3. Bem diferente é a chamada Lei da vingança
desenfreada, traduzida, por exemplo, no famoso «Cântico da espada» de Lamec,
que se expressa assim no Livro do Génesis: «Eu matei um homem por uma ferida,
uma criança por uma contusão. Sim, Caim é vingado sete vezes, mas Lamec setenta
e sete vezes!» (Génesis 4,23-24). O que se vê aqui é que Lamec respira uma
vingança irracional, um ódio irracional. O que ouvimos nas alturas da Montanha
é que Jesus respira e ensina um amor irracional, até ao paradoxo, ao absurdo e
à estupidez, dissolvendo completamente os ódios, vinganças e violências do
«Cântico de Lamec», mas ultrapassando também a fria simetria da «Lei de talião».

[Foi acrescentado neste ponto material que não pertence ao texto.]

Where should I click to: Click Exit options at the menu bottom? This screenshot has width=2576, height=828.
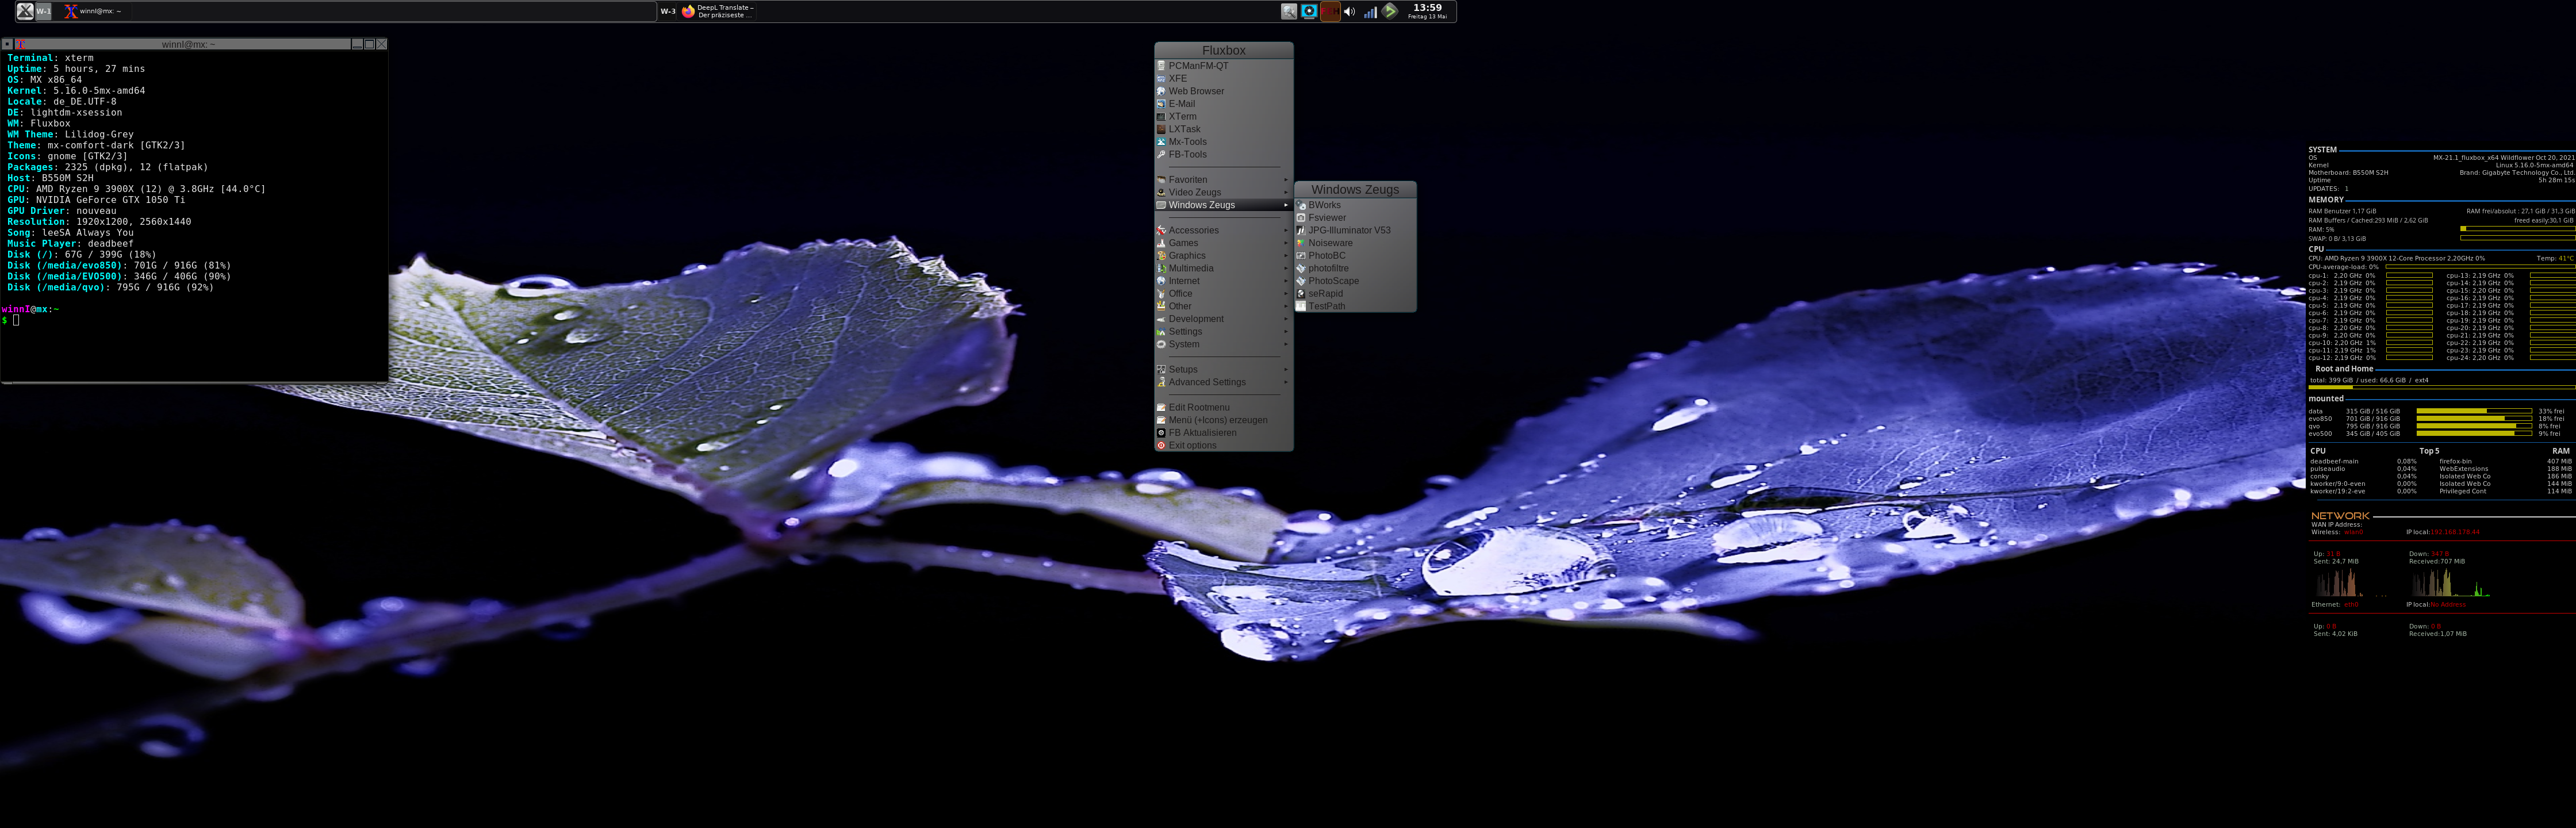(x=1192, y=445)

«Ouvistes o que foi dito: “Olho por olho, dente por dente”. Porém, eu digo-vos:
“Não resistais ao homem mau. Se alguém te bater na face direita, oferece-lhe
também a esquerda; se alguém te levar ao tribunal para ficar com a tua túnica,
oferece-lhe também o manto; se alguém te forçar a acompanhá-lo durante 5 km,
acompanha-o durante 10 km!”» (Mateus 5,38-41). Oh sublime ciência das alturas!

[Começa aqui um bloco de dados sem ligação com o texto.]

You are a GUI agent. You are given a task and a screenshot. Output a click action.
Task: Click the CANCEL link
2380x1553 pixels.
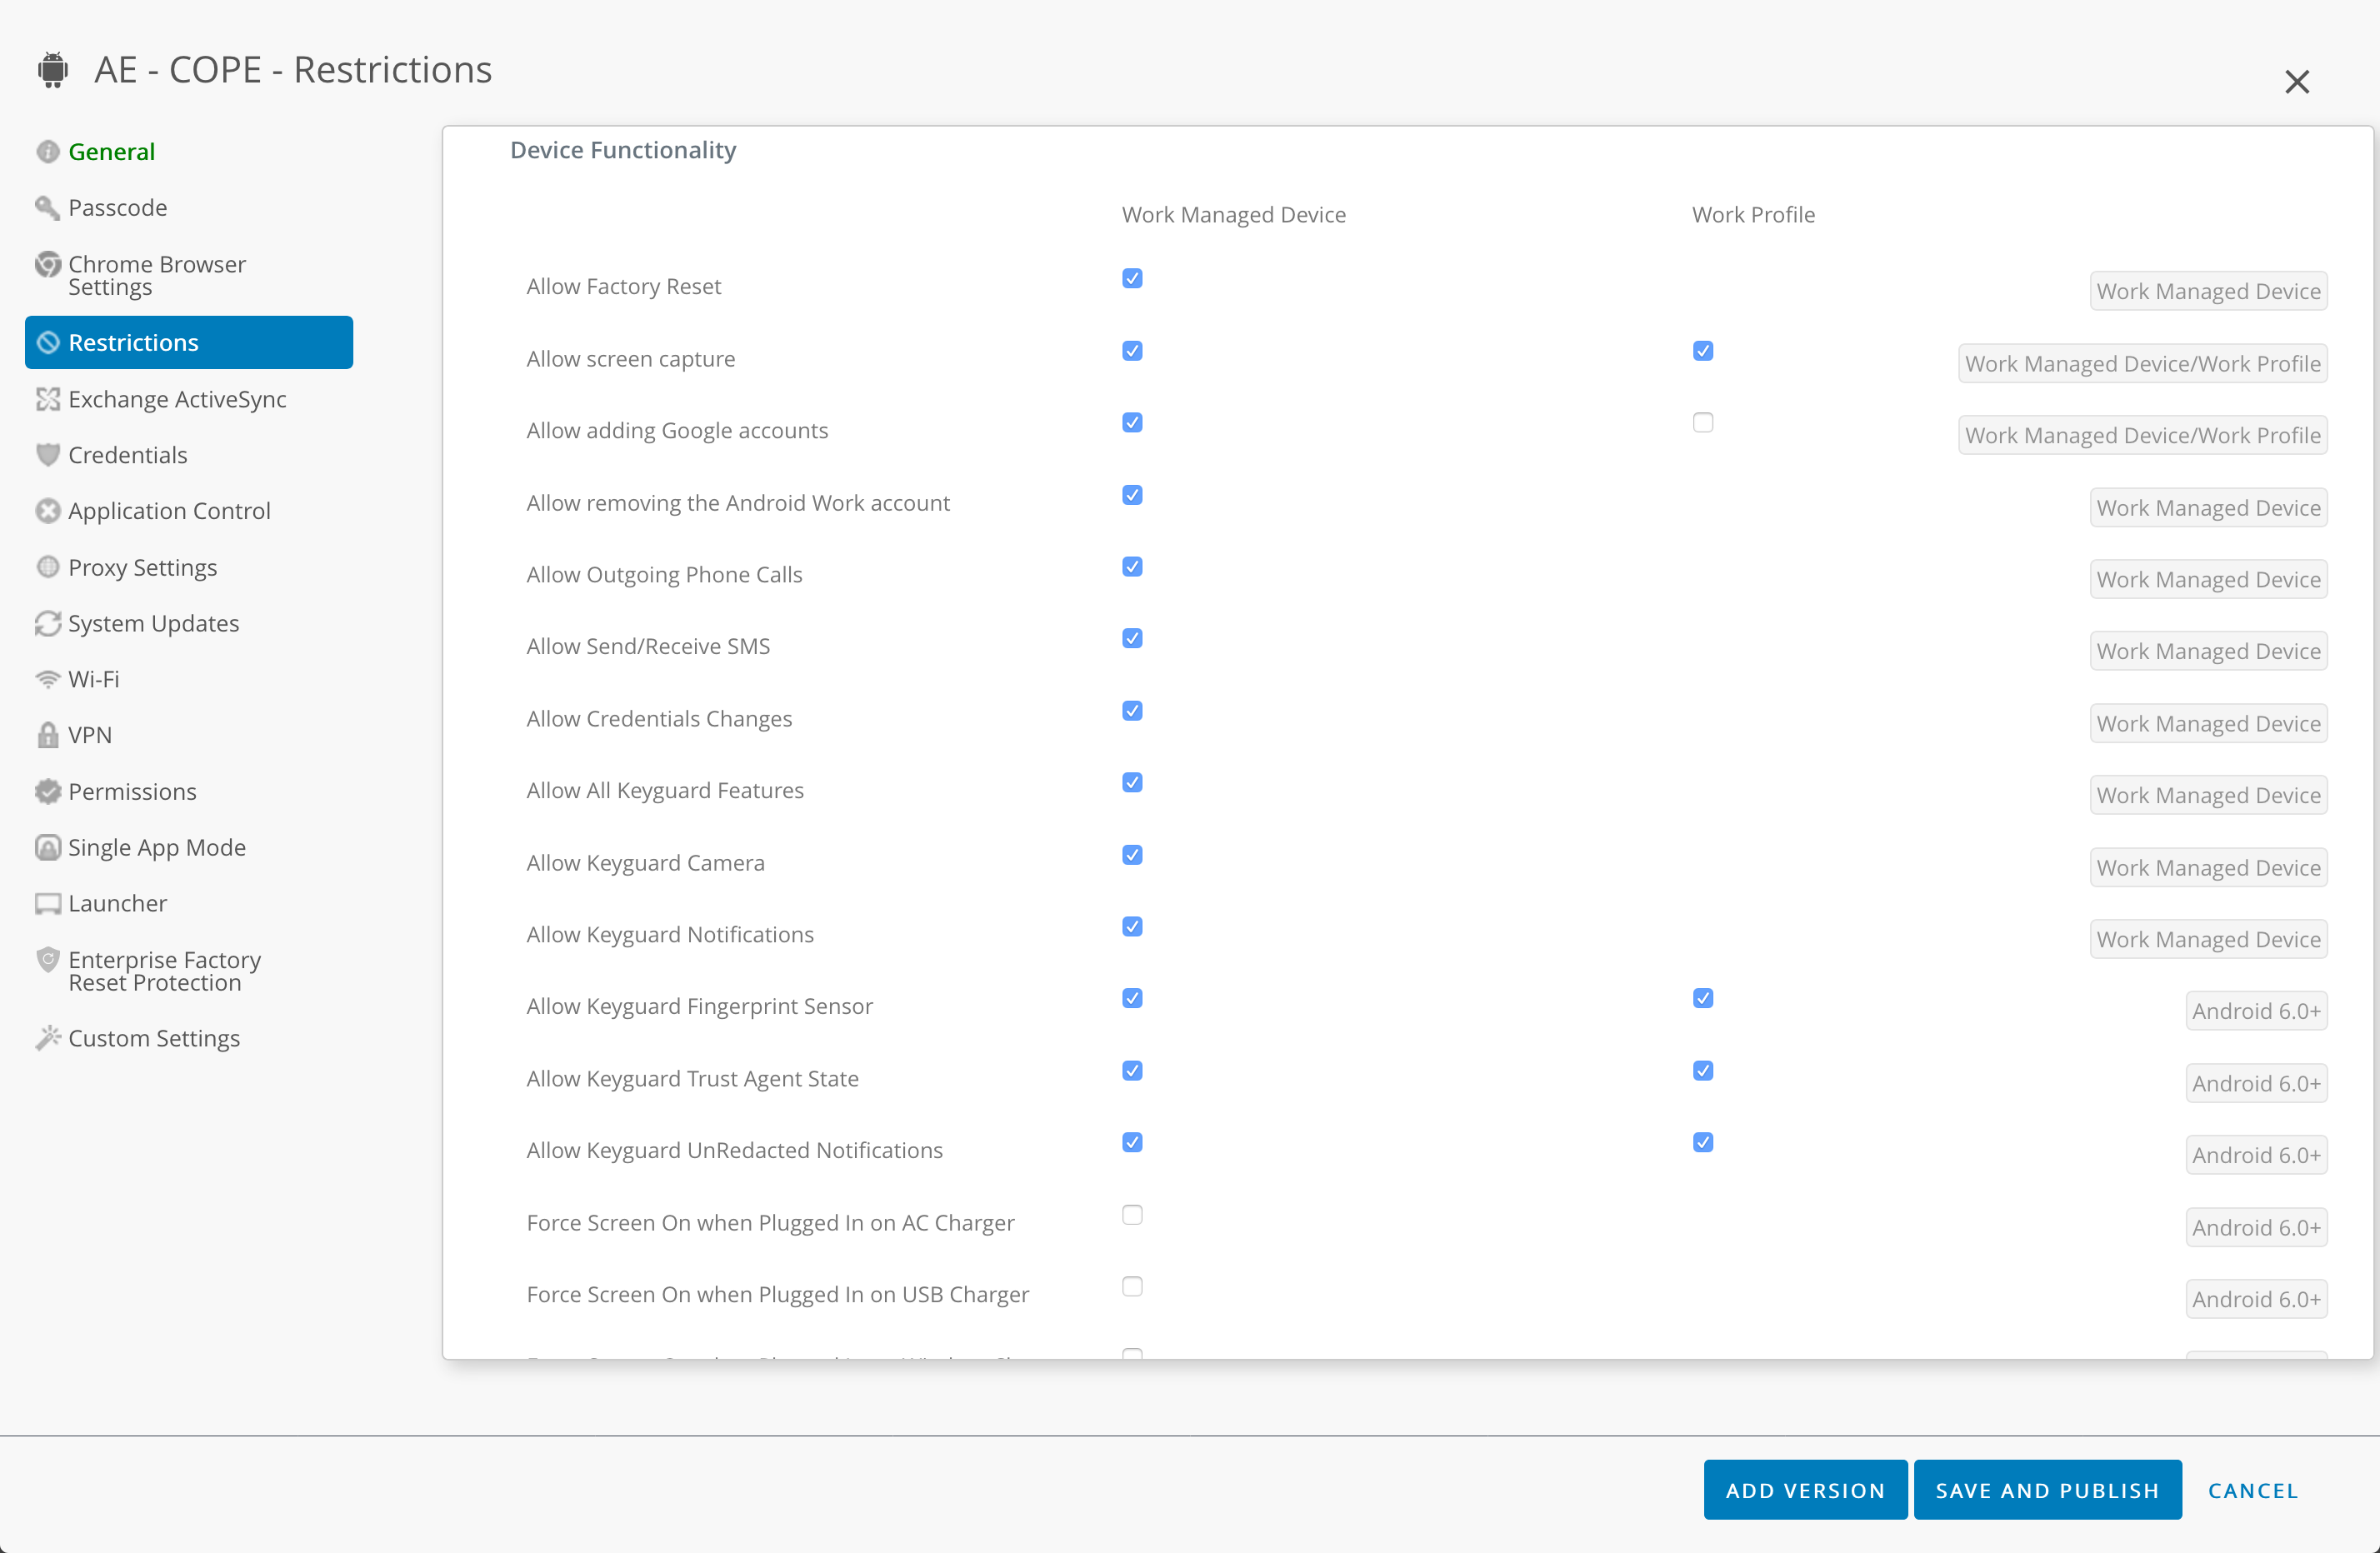click(2252, 1489)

4. E Jesus continua em alta sintonia, altíssima
alegria, altíssimo amor, estendendo o amor para além dos círculos restritos das
nossas simpatias, até aos nossos próprios inimigos! Amor assimétrico, que Jesus
ensina agora nas alturas, mas que praticará e ensinará até à Cruz! Ele leva até
ao alto do Monte das Bem-Aventuranças e até ao alto do Calvário os nossos ódios
desenfreados e a nossa fria justiça distributiva, e restitui-nos em troca o
perdão excessivo e o amor transbordante.
5. Ao tempo de Jesus, o panorama do judaísmo
palestinense era dominado por duas escolas: a escola conservadora e rigorista
de Shammai e a escola liberal de Hillel. Conta-se que, um dia, um homem se terá
apresentado na escola de Shammai, e fez ao mestre um estranho pedido: «quero
que, enquanto eu me mantiver apenas com um pé no chão, tu me expliques toda a
Lei». Diz-se que Shammai se limitou a pegar na sua vara de mestre e a correr o
homem pela porta fora, pois era óbvio que o homem fazia um pedido impossível de
cumprir, tal era a vastidão da Lei. Mas o homem não desanimou e dirigiu-se à
escola de Hillel, a quem formulou o mesmo pedido. E Hillel terá respondido de
pronto: «Nada mais fácil: “Não faças aos outros o que não queres que te façam a
ti!”».
6. A esta sentença de Hillel, na sua formulação
negativa, deu-se o nome de «regra de ouro». Em boa verdade, ela já aparece no
Livro de Tobias 4,15. É, todavia, fácil de verificar, que esta sentença é de
fácil cumprimento. Dado que o seu teor é negativo, para a cumprir, basta a
alguém cruzar os braços e nada fazer. Procedendo assim, nada fará de
inconveniente a ninguém, cumprindo assim escrupulosamente a sentença formulada.
7. Tentando talvez evitar a inacção acoitada na
formulação negativa anterior, os Evangelhos apresentam desta máxima uma
formulação positiva: «Faz aos outros o que queres que te façam ti!» (Mateus
7,12; Lucas 6,31). Levando a sério esta formulação, já não é suficiente jogar à
defesa e nada fazer, mas é, de facto, requerido o fazer. Seja como for, as duas
formulações apresentadas, quer a negativa quer a positiva, padecem do mesmo
vício: sou eu o centro, é à minha volta que tudo roda, e o que eu faço ou deixo
de fazer é com o objectivo claro de que me seja retribuído outro tanto!
8. O tom positivo da referida «regra de
ouro» recebe ainda outra bem conhecida formulação: «Ama o teu próximo como a ti
mesmo!», que atravessa a inteira Escritura: Levítico 19,18; Mateus 22,39;
Romanos 13,9; Gálatas 5,14; Tiago 2,8. Mas também esta formulação é perigosa:
primeiro, porque eu continuo o ser o centro, sendo eu a medida do amor devido
aos outros; segundo, porque, se alguém não se ama a si mesmo (e são,
infelizmente, cada vez mais os casos!), como poderá cumprir devidamente esta
máxima?
9. É aqui que cai, como uma lâmina, a força do
Evangelho que sai dos lábios de Jesus: «Amai-vos uns aos outros como Eu vos
amei!» (João 13,34). Aqui, a medida não sou eu. Aqui, a medida é Jesus, o das
alturas, o do alto das montanhas. Aqui, a medida é sem medida! Aqui, o amor não
é interesseiro. Aqui, o amor é puro, radical, incondicional, assimétrico, sem
retorno. Aqui, o amor é até ao fim! Oh sublime ciência das alturas!